Ingredients (8-10 servings)
- 2 tsp salt
- 2 kg boneless leg of lamb
- 2 tsp black pepper
- 2 tsp white pepper
- 2 tsp cinnamon powder
- 2 tsp garam masala
- 2 tsp turmeric
- 1/4 cup olive oil
- Pre-heat Electrolux Combi Steam Oven on Steam Function at 65°C.
- In a small bowl, combine black pepper, white pepper, cinnamon powder, garam masala, turmeric and olive oil to make a smooth marinade paste.
- Pat dry leg of lamb and season with salt. Rub marinade paste on the leg of lamb.
- Place marinated lamb into a sous-vide bag and vacuum seal. Place the bag in the oven and steam for approximately 10 hours.
- Pre-heat Electrolux Combi Steam Oven on ECO Roasting function at 180°.
- Remove lamb from vacuum sealed bag and place with juices in a roasting pan. Roast in oven for about 20 minutes, then increase the heat to 230°C to brown the meat for an additional 10 to 15 minutes.
- Rest meat for about 15 to 20 minutes before serving.

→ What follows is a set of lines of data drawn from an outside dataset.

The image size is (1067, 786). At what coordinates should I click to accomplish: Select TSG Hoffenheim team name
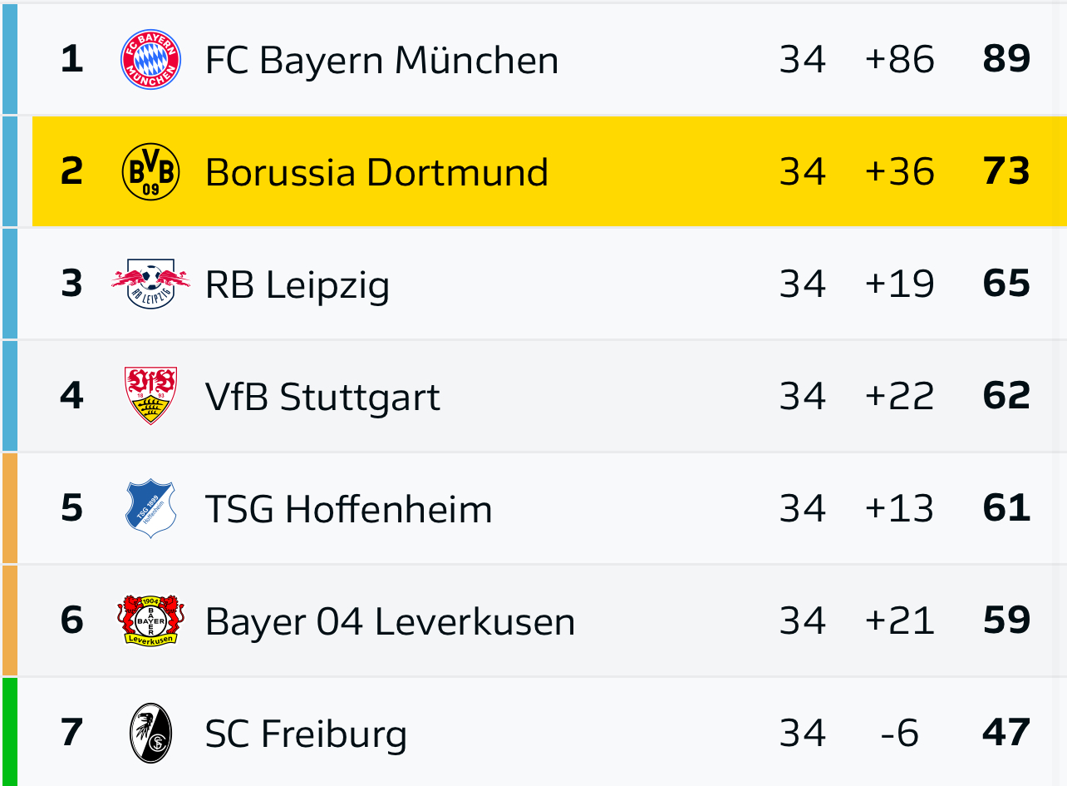point(348,509)
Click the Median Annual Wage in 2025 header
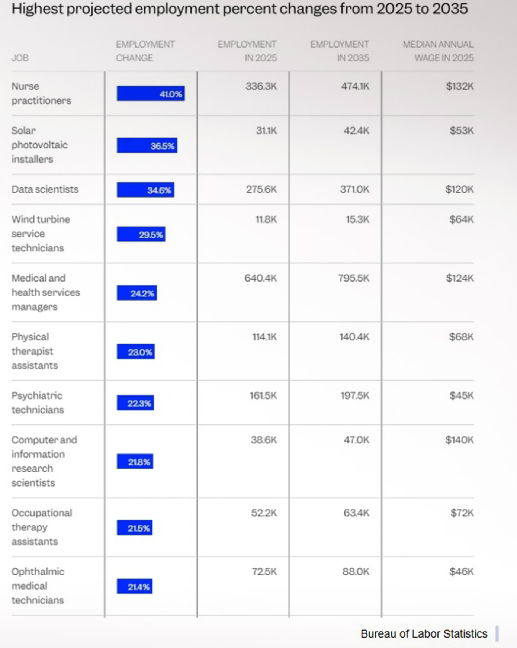Viewport: 517px width, 648px height. pyautogui.click(x=438, y=51)
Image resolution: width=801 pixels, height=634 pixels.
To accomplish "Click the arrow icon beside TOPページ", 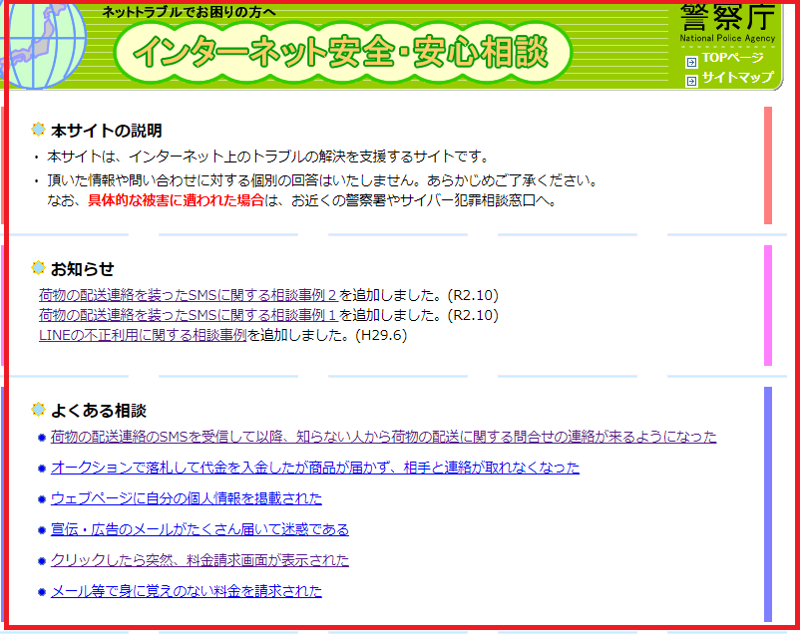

Cut into thin slices and serve.
Ingredients (6-8 servings)
Garlic roasted potatoes
- 1 kg baby potatoes, peeled and cut into small cubes
- 2 tbsp vegetable oil
- 2 tbsp olive oil
- 1 tbsp of rosemary leaves
- 3 tsp chopped garlic (you can add more if you like more garlic)
- 4 tbsp flour
- Soak potatoes in cold water for about 1 hour.
- Pre-heat oven at 180°C.
- Drain potatoes, season with salt and pepper and toss in flour so that all the potato cubes are lightly coated. This is how the potatoes get their crispy texture!
- Pre-heat the baking pan drizzled with vegetable oil and olive oil for 2 minutes in the oven. The baking pan needs to be large enough so that all the potatoes sit on only one layer in the pan. Remove the baking pan, add rosemary leaves and chopped garlic to the heated oil and mix ingredients together. Add in the potatoes and toss the ingredients together until the potatoes are well coated with the oil.
- Roast the potatoes in the oven at 180°C for about 45 to 50 minutes, until the potatoes are golden brown.
- Remove the potatoes from the oven and serve.